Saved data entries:
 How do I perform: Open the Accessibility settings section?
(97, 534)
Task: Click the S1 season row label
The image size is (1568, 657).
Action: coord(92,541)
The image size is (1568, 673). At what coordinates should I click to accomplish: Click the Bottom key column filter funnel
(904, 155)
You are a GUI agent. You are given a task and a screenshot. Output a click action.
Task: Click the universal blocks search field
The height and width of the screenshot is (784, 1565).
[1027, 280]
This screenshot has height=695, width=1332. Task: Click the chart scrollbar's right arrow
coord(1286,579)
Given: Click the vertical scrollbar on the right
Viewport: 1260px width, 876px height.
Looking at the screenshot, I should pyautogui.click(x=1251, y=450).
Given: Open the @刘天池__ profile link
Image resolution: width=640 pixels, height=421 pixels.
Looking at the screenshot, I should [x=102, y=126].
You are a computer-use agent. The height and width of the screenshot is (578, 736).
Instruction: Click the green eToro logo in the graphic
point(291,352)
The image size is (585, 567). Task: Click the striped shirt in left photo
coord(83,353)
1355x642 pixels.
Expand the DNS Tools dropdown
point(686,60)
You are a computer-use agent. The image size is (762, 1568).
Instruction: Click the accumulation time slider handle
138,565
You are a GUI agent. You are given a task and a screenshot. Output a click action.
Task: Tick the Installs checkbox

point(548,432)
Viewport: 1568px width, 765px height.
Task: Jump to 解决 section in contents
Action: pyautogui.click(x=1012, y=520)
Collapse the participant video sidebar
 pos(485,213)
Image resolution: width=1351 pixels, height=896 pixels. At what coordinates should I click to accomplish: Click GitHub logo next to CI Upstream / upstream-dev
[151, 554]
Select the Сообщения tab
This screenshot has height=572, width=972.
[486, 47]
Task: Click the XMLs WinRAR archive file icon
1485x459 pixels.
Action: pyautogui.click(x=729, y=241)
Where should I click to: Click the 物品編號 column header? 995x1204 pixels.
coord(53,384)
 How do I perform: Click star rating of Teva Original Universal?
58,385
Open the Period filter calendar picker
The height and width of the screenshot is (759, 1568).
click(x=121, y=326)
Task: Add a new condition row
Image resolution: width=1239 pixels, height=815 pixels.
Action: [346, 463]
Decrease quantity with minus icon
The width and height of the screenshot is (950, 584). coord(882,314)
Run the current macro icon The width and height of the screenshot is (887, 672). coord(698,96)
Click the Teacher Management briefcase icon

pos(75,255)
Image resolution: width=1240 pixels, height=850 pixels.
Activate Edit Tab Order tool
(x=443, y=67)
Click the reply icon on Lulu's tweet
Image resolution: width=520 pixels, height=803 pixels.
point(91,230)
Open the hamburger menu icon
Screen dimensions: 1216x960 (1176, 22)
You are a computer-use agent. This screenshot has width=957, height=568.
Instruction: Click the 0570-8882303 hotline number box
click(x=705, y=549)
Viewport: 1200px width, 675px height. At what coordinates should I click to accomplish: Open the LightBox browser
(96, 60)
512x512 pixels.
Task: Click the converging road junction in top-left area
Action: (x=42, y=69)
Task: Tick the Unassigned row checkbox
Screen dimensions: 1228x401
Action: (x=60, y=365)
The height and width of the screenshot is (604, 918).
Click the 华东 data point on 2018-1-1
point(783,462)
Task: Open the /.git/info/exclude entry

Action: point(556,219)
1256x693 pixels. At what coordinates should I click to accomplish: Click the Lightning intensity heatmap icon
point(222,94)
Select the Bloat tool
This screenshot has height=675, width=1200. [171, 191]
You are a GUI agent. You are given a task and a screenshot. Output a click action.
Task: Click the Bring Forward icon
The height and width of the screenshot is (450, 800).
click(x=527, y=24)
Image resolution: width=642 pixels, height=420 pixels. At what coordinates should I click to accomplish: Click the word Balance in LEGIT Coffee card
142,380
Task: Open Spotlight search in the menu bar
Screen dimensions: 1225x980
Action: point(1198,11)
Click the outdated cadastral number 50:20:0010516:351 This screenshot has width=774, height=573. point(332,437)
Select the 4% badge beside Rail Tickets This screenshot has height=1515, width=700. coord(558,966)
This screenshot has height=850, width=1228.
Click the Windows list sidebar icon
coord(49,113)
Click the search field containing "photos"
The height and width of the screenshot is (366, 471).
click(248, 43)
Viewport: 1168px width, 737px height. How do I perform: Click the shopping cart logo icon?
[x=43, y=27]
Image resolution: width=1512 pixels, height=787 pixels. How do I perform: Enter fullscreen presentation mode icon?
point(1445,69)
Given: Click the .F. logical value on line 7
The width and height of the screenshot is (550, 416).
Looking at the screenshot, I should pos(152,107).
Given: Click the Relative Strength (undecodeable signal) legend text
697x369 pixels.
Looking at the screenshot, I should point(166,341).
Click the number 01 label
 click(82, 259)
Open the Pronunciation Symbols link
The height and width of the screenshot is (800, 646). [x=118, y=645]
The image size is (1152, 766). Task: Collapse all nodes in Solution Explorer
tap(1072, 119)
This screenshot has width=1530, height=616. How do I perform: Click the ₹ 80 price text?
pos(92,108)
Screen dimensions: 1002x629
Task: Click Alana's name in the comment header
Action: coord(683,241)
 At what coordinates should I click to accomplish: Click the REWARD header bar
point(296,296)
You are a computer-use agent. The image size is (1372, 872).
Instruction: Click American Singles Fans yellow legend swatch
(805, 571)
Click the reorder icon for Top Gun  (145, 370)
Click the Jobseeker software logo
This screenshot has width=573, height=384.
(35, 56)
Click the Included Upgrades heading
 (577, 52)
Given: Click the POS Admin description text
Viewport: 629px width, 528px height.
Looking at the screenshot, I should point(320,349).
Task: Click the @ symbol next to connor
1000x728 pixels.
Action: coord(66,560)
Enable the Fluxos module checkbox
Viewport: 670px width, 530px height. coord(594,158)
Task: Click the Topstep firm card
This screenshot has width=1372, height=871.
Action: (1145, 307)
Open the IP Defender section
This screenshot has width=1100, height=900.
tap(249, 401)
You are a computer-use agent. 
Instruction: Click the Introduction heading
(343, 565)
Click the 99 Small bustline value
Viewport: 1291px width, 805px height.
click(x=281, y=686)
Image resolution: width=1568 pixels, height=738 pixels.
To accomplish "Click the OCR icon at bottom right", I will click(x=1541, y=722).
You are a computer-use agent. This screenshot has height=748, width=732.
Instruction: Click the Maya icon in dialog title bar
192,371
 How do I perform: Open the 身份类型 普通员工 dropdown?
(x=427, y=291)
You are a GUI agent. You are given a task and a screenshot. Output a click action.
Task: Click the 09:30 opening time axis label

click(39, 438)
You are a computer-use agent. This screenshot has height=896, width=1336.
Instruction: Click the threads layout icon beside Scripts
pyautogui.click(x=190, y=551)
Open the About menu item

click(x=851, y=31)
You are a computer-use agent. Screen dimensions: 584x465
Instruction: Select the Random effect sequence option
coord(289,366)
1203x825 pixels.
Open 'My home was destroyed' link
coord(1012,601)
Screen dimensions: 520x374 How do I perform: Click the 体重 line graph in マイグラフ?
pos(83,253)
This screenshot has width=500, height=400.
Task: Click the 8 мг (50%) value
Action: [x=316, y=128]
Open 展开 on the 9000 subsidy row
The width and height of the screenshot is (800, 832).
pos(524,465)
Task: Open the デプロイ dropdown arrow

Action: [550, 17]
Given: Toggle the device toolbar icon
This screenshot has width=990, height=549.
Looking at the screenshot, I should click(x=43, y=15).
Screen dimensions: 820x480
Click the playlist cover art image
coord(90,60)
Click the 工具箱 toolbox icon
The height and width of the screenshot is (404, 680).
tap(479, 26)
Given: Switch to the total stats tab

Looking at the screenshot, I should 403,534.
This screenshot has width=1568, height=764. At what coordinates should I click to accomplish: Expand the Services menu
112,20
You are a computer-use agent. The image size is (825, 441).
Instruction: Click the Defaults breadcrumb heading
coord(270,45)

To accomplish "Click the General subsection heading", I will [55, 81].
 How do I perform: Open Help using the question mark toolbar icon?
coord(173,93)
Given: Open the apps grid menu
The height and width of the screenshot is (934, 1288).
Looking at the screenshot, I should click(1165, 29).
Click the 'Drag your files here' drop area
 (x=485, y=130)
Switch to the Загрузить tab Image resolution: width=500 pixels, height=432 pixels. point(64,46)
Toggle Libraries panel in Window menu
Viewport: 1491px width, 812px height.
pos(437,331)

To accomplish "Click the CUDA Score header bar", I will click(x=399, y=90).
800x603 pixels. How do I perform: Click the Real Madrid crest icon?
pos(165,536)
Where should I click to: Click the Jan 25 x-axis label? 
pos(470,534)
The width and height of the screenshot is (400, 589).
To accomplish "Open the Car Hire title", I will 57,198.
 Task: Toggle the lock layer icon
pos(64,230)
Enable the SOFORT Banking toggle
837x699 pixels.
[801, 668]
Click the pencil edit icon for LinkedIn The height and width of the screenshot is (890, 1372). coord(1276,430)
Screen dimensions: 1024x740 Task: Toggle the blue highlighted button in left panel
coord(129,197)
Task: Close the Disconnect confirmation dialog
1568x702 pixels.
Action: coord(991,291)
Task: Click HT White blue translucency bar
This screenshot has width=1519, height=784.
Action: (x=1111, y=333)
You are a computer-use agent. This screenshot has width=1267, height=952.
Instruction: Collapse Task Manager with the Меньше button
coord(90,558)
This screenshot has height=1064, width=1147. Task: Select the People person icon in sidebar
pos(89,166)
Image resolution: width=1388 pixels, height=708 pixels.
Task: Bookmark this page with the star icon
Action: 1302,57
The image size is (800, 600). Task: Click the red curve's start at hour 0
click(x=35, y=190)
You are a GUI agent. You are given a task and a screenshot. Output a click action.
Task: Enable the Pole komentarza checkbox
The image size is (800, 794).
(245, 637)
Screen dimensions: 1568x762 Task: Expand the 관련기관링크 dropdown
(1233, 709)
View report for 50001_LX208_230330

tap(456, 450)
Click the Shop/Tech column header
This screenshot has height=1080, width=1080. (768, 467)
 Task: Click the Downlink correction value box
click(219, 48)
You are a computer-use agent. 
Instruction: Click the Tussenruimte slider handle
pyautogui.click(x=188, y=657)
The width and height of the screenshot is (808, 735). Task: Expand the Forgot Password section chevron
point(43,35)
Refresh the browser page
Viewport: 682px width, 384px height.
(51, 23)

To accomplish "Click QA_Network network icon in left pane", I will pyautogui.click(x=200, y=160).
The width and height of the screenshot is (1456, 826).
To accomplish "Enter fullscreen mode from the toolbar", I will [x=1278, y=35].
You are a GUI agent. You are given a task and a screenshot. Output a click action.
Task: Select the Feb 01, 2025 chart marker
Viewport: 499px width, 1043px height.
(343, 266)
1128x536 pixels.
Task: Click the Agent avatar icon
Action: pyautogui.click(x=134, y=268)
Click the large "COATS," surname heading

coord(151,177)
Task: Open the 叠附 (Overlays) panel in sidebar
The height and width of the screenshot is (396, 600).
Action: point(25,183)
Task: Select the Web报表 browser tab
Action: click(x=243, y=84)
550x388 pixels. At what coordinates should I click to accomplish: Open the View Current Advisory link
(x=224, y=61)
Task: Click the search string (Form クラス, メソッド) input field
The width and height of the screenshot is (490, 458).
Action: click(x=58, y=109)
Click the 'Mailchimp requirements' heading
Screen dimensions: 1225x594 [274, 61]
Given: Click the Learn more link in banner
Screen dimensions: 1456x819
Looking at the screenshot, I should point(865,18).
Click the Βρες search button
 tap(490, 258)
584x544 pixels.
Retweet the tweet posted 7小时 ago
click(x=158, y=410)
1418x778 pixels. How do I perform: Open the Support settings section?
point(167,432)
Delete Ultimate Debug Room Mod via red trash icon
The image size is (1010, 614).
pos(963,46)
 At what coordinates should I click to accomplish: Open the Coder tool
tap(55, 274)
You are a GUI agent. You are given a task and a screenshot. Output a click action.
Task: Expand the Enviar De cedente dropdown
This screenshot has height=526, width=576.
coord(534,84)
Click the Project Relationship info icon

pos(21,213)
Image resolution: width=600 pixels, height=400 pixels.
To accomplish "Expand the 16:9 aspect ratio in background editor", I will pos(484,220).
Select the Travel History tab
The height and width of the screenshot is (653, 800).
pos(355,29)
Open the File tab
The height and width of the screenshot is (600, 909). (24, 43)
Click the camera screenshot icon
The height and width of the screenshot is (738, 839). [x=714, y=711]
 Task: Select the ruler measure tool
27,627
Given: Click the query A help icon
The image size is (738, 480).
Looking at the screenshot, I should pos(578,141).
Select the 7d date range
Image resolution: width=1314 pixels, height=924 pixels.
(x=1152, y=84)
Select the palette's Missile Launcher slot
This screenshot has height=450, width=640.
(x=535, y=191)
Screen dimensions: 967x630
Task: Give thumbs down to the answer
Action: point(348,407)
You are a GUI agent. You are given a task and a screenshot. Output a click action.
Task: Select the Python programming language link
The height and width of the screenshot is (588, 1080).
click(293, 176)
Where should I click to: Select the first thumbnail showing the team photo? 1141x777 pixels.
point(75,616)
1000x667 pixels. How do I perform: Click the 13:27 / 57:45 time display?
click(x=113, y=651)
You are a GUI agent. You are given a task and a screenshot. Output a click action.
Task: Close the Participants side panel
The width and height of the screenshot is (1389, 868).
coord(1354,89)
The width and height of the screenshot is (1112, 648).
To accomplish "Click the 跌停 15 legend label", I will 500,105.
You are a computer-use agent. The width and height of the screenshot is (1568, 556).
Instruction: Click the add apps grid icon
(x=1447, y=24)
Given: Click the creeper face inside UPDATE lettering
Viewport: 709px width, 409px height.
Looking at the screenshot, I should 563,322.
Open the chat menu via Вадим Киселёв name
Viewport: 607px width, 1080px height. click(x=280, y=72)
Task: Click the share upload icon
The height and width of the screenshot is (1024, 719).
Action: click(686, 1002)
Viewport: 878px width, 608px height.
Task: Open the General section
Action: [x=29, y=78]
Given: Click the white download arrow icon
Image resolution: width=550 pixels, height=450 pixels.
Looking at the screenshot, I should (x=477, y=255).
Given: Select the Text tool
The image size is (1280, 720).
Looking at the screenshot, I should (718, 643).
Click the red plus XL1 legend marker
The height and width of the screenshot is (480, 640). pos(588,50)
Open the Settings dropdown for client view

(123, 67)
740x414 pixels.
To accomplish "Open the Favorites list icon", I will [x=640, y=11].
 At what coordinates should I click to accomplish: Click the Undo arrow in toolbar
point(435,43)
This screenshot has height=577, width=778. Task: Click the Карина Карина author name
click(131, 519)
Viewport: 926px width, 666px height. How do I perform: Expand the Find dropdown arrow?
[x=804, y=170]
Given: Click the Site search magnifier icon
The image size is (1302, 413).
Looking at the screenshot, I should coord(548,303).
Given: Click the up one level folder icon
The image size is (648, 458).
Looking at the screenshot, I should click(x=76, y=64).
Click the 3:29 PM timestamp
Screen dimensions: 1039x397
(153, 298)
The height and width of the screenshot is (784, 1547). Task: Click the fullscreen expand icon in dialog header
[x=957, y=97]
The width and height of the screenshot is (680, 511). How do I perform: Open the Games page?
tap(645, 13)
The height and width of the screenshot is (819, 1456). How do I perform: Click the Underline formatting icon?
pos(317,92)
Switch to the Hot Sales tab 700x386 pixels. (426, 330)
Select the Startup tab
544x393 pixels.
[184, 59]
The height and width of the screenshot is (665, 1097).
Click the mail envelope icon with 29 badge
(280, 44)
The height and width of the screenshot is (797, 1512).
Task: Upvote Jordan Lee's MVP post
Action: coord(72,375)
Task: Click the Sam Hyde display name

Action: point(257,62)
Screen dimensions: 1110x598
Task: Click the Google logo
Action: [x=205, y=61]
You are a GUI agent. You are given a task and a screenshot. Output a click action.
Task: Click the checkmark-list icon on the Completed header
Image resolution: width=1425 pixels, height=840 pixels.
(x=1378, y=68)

Aim of the exercise :: Copy each line of the data that includes the word "Close".

Task response ::
Task: Close the Disconnect confirmation dialog
Task: Close the Participants side panel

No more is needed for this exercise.